Exercise goal
Copy the listing below word for word, beginning at the line that contains "How do I perform: Click" and stopping after the line that contains "click(29, 194)". Leave the pictures out of your copy.

Records for the task
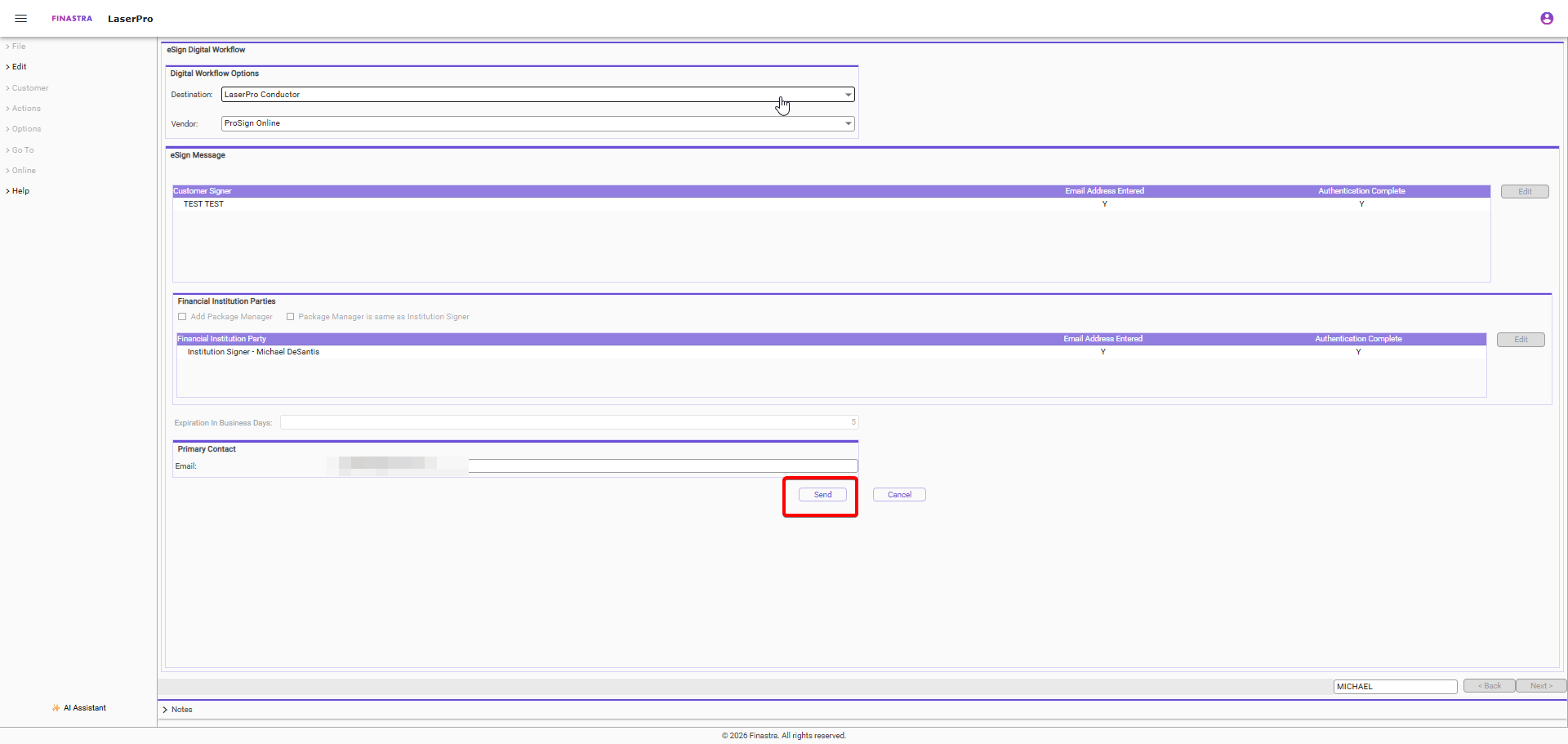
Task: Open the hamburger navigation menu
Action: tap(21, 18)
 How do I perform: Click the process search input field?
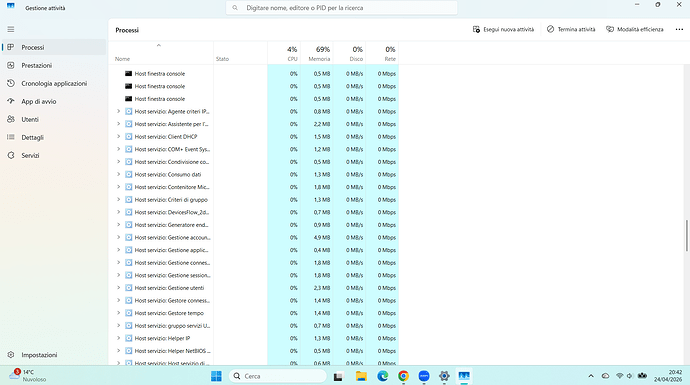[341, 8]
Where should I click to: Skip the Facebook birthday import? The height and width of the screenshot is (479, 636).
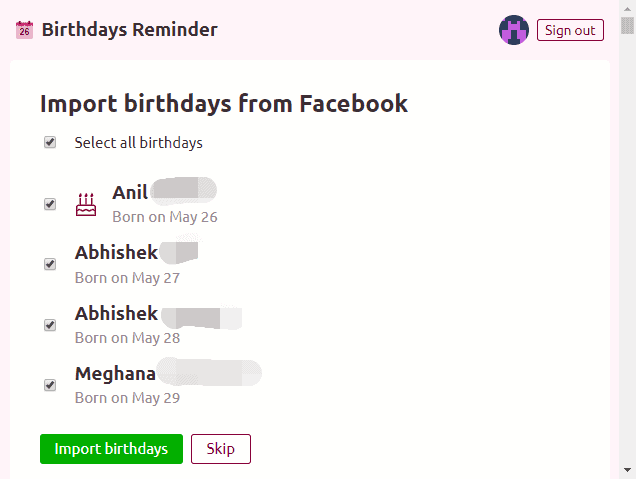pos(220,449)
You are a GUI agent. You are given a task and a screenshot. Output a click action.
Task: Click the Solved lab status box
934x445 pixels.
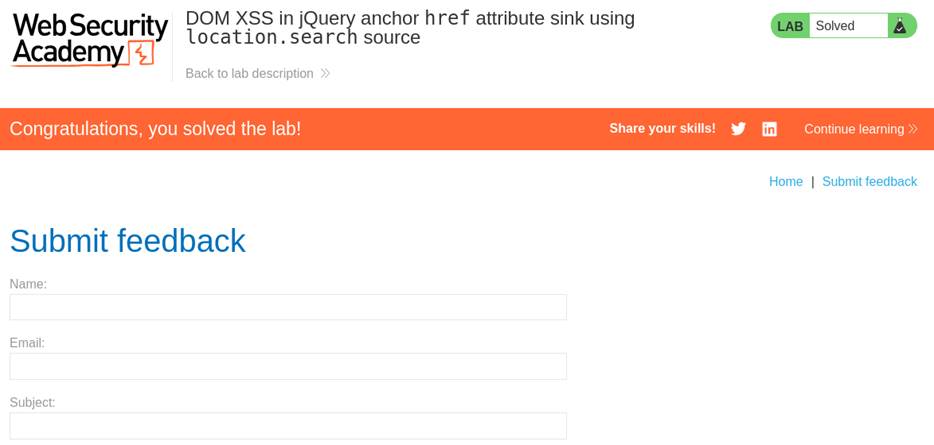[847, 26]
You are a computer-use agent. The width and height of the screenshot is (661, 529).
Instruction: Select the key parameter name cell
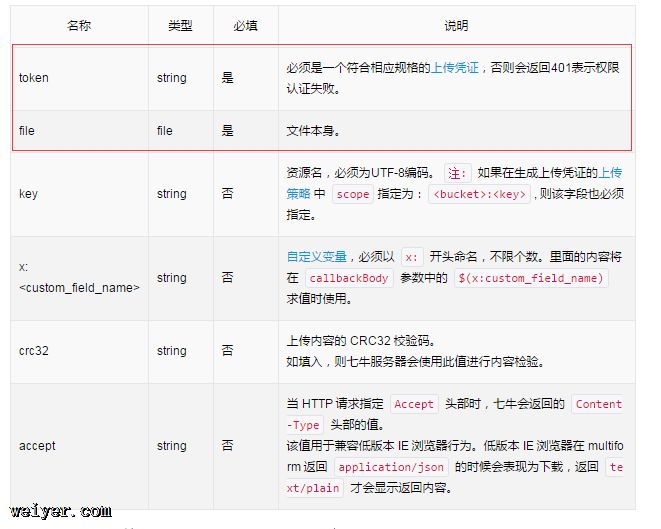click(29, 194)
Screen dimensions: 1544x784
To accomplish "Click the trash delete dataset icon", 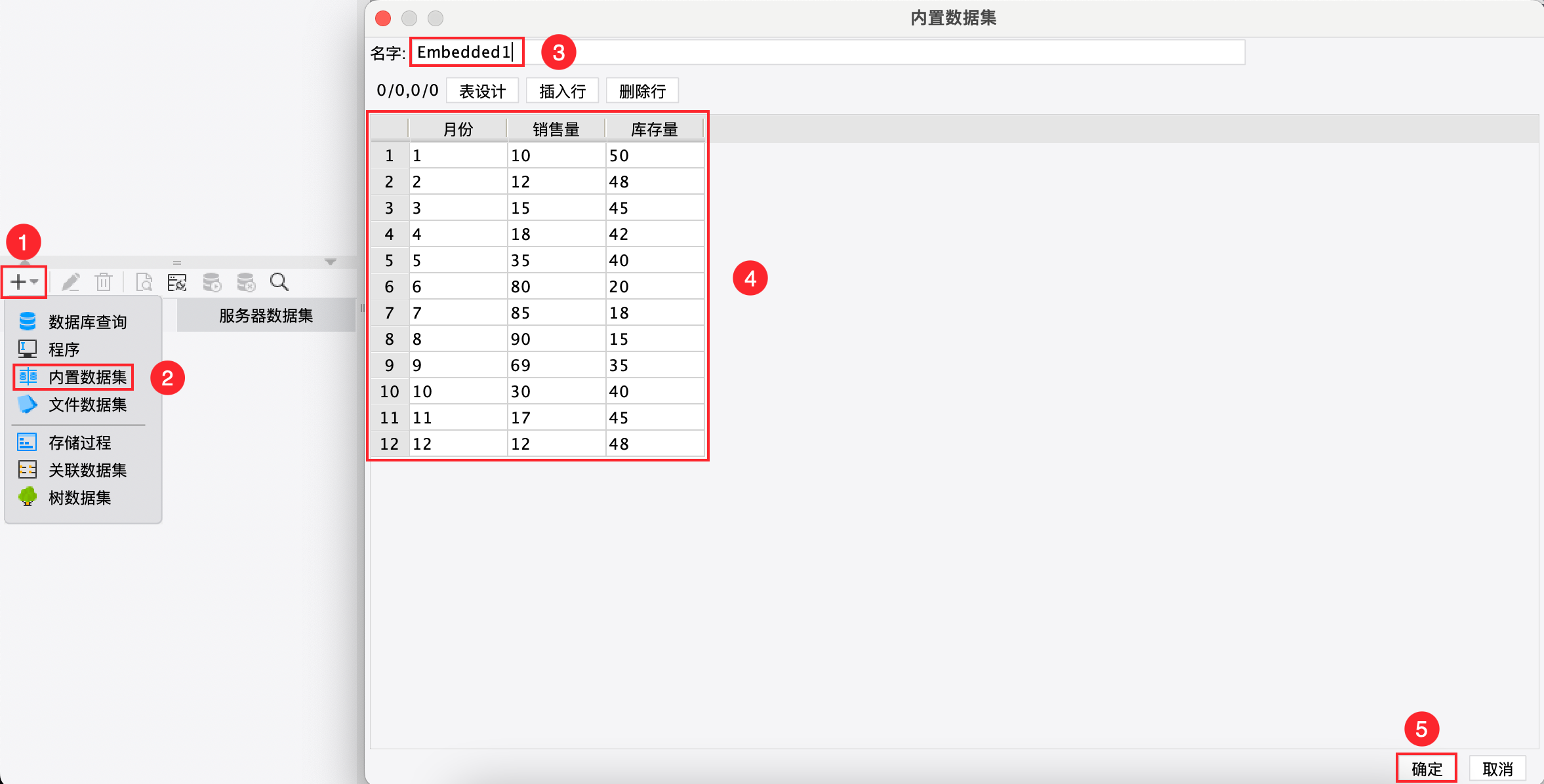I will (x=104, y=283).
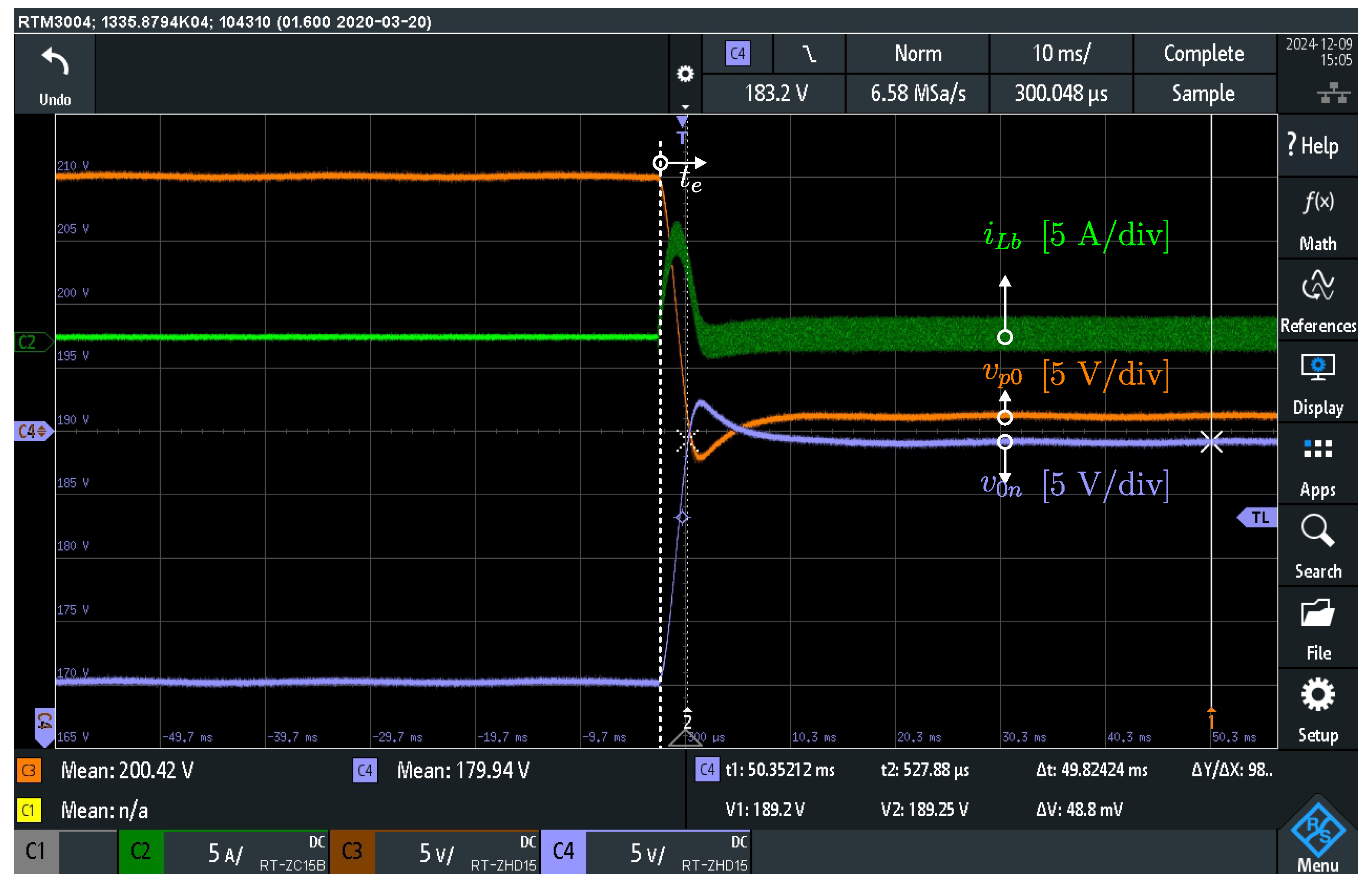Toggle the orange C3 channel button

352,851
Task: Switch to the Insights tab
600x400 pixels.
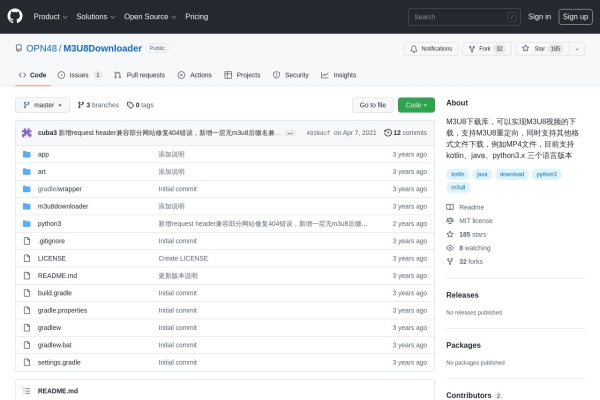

Output for this task
 How do I perform: Click the process search input field?
[341, 8]
Where should I click to: Skip the Facebook birthday import? The height and width of the screenshot is (479, 636).
pos(220,449)
You are a GUI agent. You are given a task and a screenshot. Output a click action.
Task: Click the Solved lab status box
934x445 pixels.
[847, 26]
You are a computer-use agent. The width and height of the screenshot is (661, 529).
Instruction: Select the key parameter name cell
click(29, 194)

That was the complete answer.